START EXCERPT TO READ
- Genre: Period drama Political drama
- Based on: The Wastes of Times by Syed Sajjad Hussain
- Written by: Amjad Islam Amjad
- Directed by: Mohammed Ehteshamuddin
- Country of origin: Pakistan
- Original languages: Urdu; Bengali;
- No. of episodes: 4

Production
- Executive producer: Momina Duraid
- Producers: Mohammad Ehteshamuddin; Bilal Ashraf;

Original release
- Network: Hum TV
- Release: 27 December 2021 – 17 January 2022

= Khaab Toot Jaatay Hain =

Pakistani television series

Khaab Toot Jaatay Hain is a Pakistani television historical drama miniseries co-produced by Bilal Ashraf and Mohammed Ehteshamuddin under banner Behive Transmedia. The series is based on the book The Wastes of Times by Syed Sajjad Hussain, who was vice chancellor in Dhaka University in the 1970s. The story follows his memoirs about the Fall of Dhaka. The screenplay is written by Amjad Islam Amjad. The series started airing weekly on Hum TV on 27 December 2021.

== Plot ==

The story unfolds through the eyes of Professor Dr. Syed Sajjad Hussain, the former Vice-Chancellor of Dhaka University, as he recounts his experiences from his jail cell in Dhaka Central Jail. The narrative follows his perilous journey from Rajshahi to Dhaka, driven by his unwavering belief in a united Pakistan. This stance puts him at odds with his faculty colleagues and Bengali activists, notably Professor Anand. As the tale unfolds, it vividly depicts the bloodshed, violence, and chaos that ultimately led to the separation of East Pakistan and the birth of Bangladesh.
END EXCERPT TO READ
START SUPPLIED INFORMATION
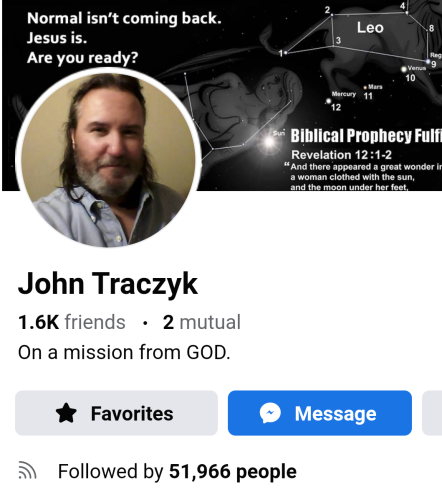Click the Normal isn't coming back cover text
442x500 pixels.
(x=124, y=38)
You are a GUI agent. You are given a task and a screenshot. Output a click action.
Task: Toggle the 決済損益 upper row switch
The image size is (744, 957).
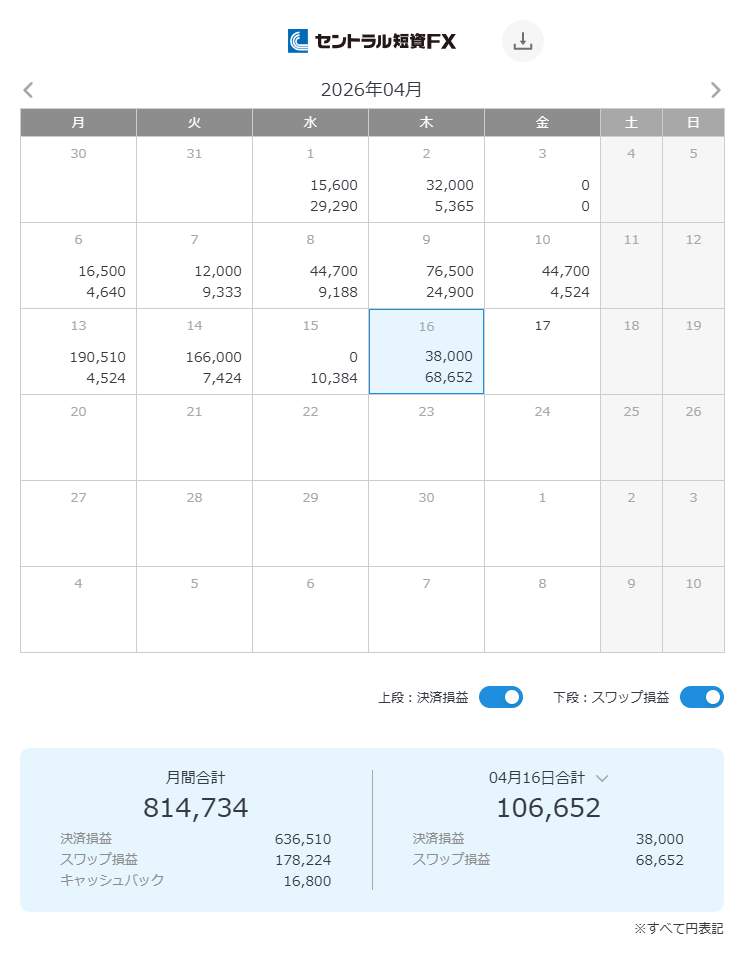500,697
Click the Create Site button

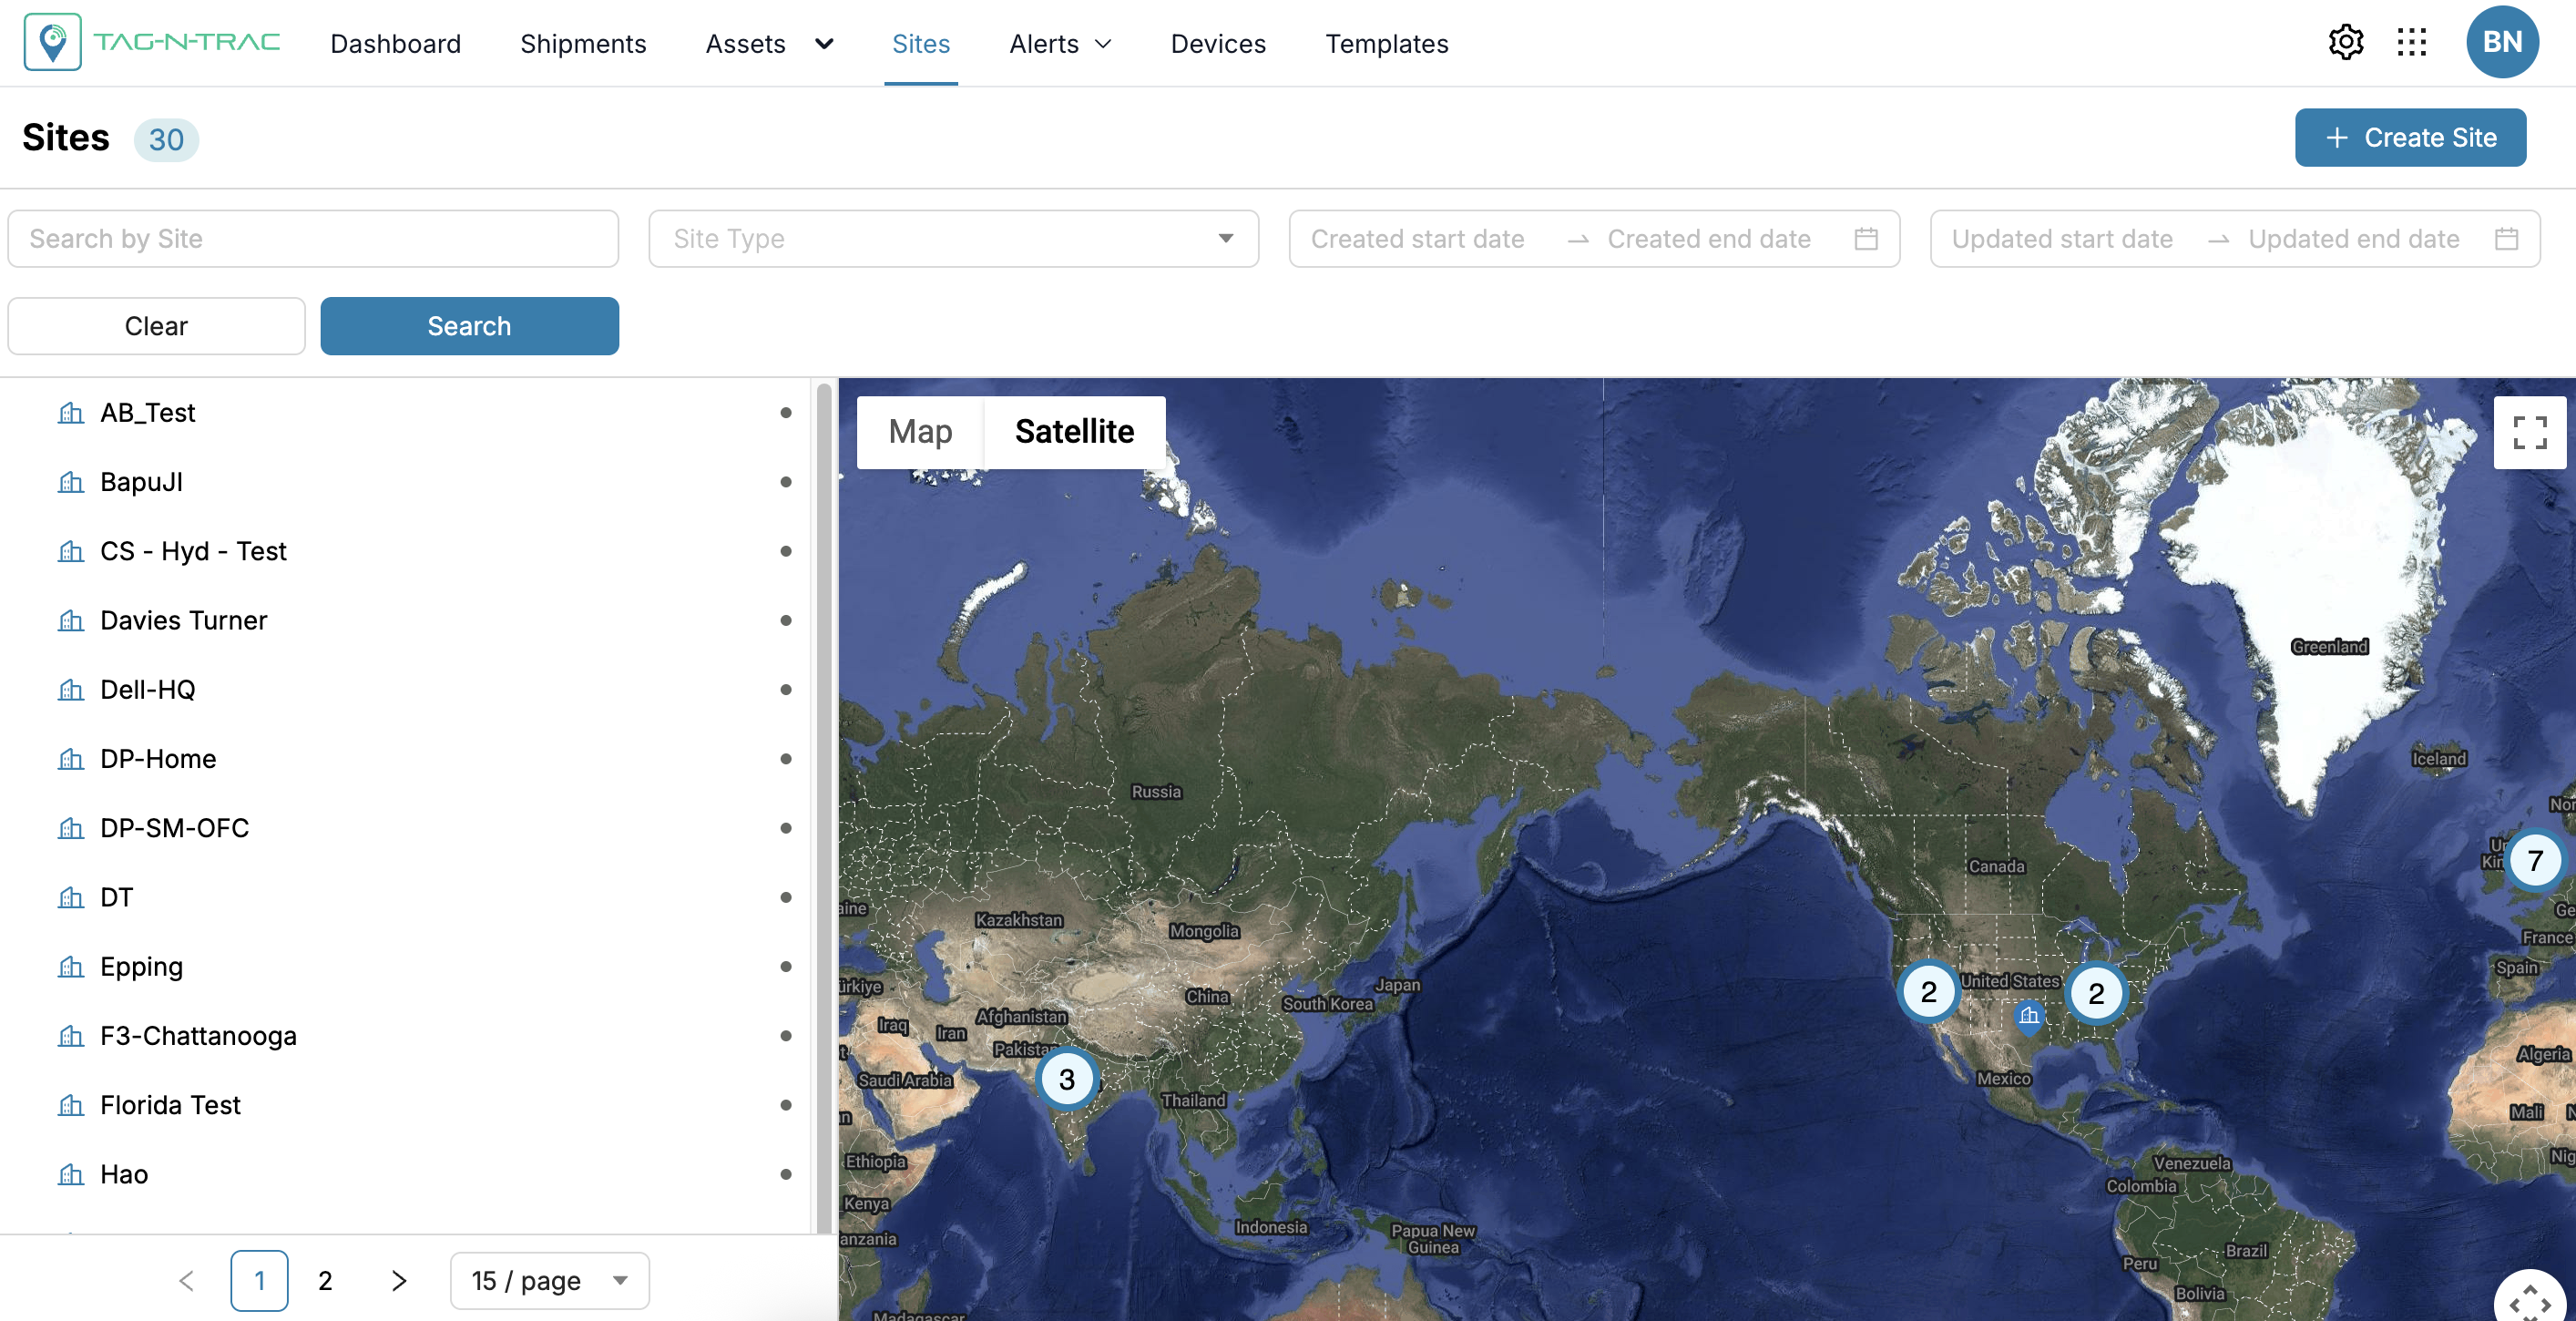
END SUPPLIED INFORMATION
EXERCISE REQUIREMENTS: Decide whether each statement agrees with the Khaab Toot Jaatay Hain text, answering yes or no and quoting the deciding words: (a) the miniseries runs four episodes; (b) Syed Sajjad Hussain wrote the screenplay; (c) the miniseries aired daily on Hum TV. The rows come from a separate source, unrelated to the text.

THE RESULT:
(a) Yes: "No. of episodes: 4"
(b) No: "The screenplay is written by Amjad Islam Amjad."
(c) No: "The series started airing weekly on Hum TV on 27 December 2021."